Nas redes sociais, a reação contra os políticos que disseram sim ao projeto foi imediata.
“O que a Câmara Federal fez com o povo brasileiro durante esta madrugada foi uma grande covardia. Tem deputado do Acre que deveria ao menos pedir desculpas ao nosso povo, pela frouxidão, falta de coragem em dizer não a tantos bandidos disfarçados de representantes da nação”, postou o professor Valcirley Machado.

“Projeto com 2 milhões de assinaturas de cidadãos, apoiado por procuradores públicos, foi desfigurado na Câmara. O presidente da Casa, Rodrigo Maia (DEM-RJ), defendeu o resultado. Agora, texto vai para Senado. Ratos!”, disse o assistente social  Carlos Gomes.

Vendo a repercussão negativa nas redes sociais, o deputado Moisés Diniz (PcdoB) tratou de justificar o seu voto pela modificação da lei. “Eu votei para que todos sejam iguais perante a lei”.

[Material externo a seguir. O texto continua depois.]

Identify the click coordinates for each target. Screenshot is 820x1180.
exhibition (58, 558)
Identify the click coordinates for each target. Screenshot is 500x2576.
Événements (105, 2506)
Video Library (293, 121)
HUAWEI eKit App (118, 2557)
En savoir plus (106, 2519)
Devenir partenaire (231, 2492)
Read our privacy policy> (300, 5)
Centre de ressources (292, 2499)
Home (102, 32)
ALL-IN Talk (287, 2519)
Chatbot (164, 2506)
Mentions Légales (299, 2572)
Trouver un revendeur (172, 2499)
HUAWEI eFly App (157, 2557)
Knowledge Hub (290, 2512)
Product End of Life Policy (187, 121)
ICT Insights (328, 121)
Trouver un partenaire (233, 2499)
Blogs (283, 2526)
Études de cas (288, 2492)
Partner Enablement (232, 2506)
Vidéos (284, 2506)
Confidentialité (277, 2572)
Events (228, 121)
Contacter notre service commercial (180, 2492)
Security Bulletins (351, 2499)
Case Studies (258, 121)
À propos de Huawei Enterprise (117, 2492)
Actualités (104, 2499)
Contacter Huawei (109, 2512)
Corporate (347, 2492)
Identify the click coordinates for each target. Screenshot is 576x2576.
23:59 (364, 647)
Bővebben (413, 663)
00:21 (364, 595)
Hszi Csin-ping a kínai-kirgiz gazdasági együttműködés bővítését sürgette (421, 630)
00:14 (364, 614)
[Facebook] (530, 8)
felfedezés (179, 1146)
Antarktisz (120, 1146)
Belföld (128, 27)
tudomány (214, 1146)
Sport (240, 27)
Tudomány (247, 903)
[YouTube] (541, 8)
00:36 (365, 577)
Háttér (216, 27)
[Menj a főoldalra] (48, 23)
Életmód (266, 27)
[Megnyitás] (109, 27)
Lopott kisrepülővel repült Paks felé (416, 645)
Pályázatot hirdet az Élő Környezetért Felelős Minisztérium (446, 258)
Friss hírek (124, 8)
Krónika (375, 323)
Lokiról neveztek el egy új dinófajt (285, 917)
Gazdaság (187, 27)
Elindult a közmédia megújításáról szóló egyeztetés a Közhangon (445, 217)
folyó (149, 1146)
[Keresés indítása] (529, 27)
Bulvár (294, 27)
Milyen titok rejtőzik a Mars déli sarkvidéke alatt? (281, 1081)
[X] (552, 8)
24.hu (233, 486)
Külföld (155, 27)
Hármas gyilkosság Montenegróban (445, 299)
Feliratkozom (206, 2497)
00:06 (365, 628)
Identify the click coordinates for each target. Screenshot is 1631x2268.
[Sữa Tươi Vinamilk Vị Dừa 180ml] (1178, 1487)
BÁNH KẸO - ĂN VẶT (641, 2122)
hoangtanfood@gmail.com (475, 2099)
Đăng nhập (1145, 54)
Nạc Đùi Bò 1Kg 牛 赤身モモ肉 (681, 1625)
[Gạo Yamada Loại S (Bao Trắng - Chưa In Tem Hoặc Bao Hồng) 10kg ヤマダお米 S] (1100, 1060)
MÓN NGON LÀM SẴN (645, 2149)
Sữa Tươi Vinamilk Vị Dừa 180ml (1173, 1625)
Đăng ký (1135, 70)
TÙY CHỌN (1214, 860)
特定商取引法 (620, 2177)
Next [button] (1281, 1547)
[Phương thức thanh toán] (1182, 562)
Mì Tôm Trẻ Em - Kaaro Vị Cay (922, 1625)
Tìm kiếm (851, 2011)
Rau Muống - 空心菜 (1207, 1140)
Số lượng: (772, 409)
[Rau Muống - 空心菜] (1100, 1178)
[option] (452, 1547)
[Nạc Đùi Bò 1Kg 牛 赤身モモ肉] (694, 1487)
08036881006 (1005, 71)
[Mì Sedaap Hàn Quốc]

“Você acha justo um juiz que colabora com o crime organizado, receber como castigo a aposentadoria compulsória? Enquanto os pobres vão pro presídio depois que rouba uma bicicleta? Eu votei para que todos sejam iguais perante a lei. E tenho honra por esse voto”, disse o comunista.

Diniz afirmou ainda que “o projeto não abre para que políticos possam  entrar com ações contra Magistrados e membros do MP (ou seja, eles não serão julgados por crime de responsabilidade, como estão falsamente divulgando). Somente um promotor poderá fazer a denúncia contra membros do Judiciário e do MP. E terá que ter um juiz pra acatar a denúncia. Por isso, cai por terra a falácia da retaliação. Falta mesmo é informação”.

RESPOSTA AO DEPUTADO – De Brasília, onde participa de uma jornada Nacional em defesa do combate a corrupção, o juiz Giordane Dourado, Presidente da Associação dos Magistrados do Acre, foi didático ao comentar a frase do deputado-suplentre: “Eu não acho justo é Câmara dos Deputados criminalizar o combate a corrupção feitos por juízes e promotores. Pra mim não tem este tipo de corporativismo. O magistrado que comprovadamente participe de atos desabonadores [crimes] deve ser preso; tá na lei e a lei existe para ser cumprida” , disse enquanto se dirigia para mais um encontro da magistratura.